Since the researcher has 3 papers with at least 3 citations each and the remaining two with no more than 3 citations each, their h-index is 3.
Example 2:
Input: citations = [1,3,1]
Output: 1
Constraints:
n == citations.length
1 <= n <= 5000
0 <= citations[i] <= 1000
Solutions
Solution 1: Sorting
We can sort the array citations in descending order. Then we enumerate the value \(h\) from large to small, if there is an \(h\) value satisfying \(citations[h-1] \geq h\), it means that there are at least \(h\) papers that have been cited at least \(h\) times, just return \(h\) directly. If we cannot find such an \(h\) value, it means that all the papers have not been cited, return \(0\).
Time complexity \(O(n \times \log n)\), space complexity \(O(\log n)\). Here \(n\) is the length of the array citations.
We can use an array \(cnt\) of length \(n+1\), where \(cnt[i]\) represents the number of papers with the reference count of \(i\). We traverse the array citations and treat the papers with the reference count greater than \(n\) as papers with a reference count of \(n\). Then we use the reference count as the index and add \(1\) to the corresponding element of \(cnt\) for each paper. In this way, we have counted the number of papers for each reference count.
Then we enumerate the value \(h\) from large to small, and add the element value of \(cnt\) with the index of \(h\) to the variable \(s\), where \(s\) represents the number of papers with a reference count greater than or equal to \(h\). If \(s \geq h\), it means that at least \(h\) papers have been cited at least \(h\) times, just return \(h\) directly.

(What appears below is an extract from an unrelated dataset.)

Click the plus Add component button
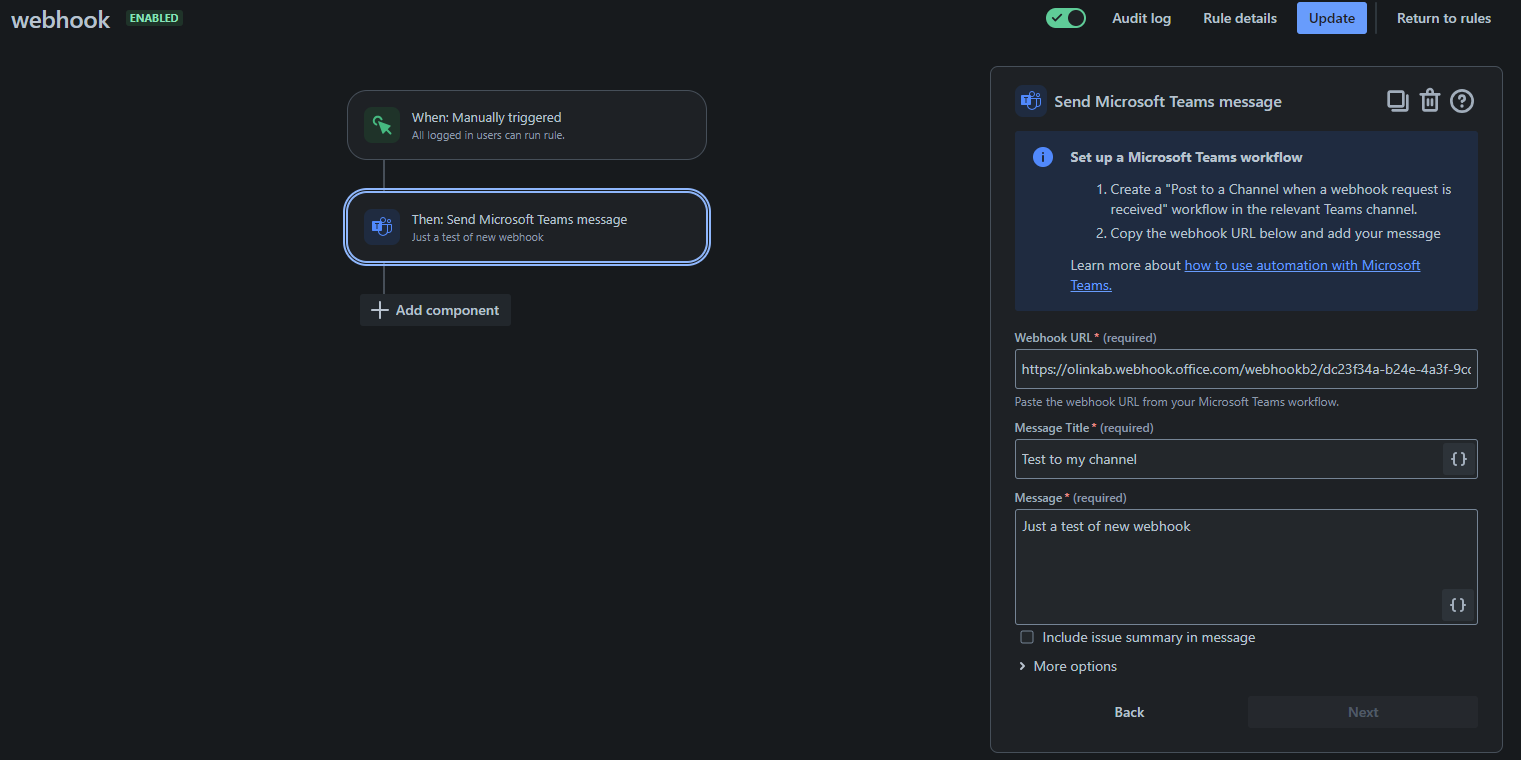Image resolution: width=1521 pixels, height=760 pixels. pos(435,310)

Time complexity \(O(n)\), space complexity \(O(n)\). Here \(n\) is the length of the array citations.
We notice that if there is a \(h\) value that satisfies at least \(h\) papers are cited at least \(h\) times, then for any \(h'<h\), at least \(h'\) papers are cited at least \(h'\) times. Therefore, we can use the binary search method to find the largest \(h\) such that at least \(h\) papers are cited at least \(h\) times.
We define the left boundary of binary search \(l=0\) and the right boundary \(r=n\). Each time we take \(mid = \lfloor \frac{l + r + 1}{2} \rfloor\), where \(\lfloor x \rfloor\) represents floor \(x\). Then we count the number of elements in array citations that are greater than or equal to \(mid\), and denote it as \(s\). If \(s \geq mid\), it means that at least \(mid\) papers are cited at least \(mid\) times. In this case, we change the left boundary \(l\) to \(mid\). Otherwise, we change the right boundary \(r\) to \(mid-1\). When the left boundary \(l\) is equal to the right boundary \(r\), we find the largest \(h\) value, which is \(l\) or \(r\).
Time complexity \(O(n \times \log n)\), where \(n\) is the length of array citations. Space complexity \(O(1)\).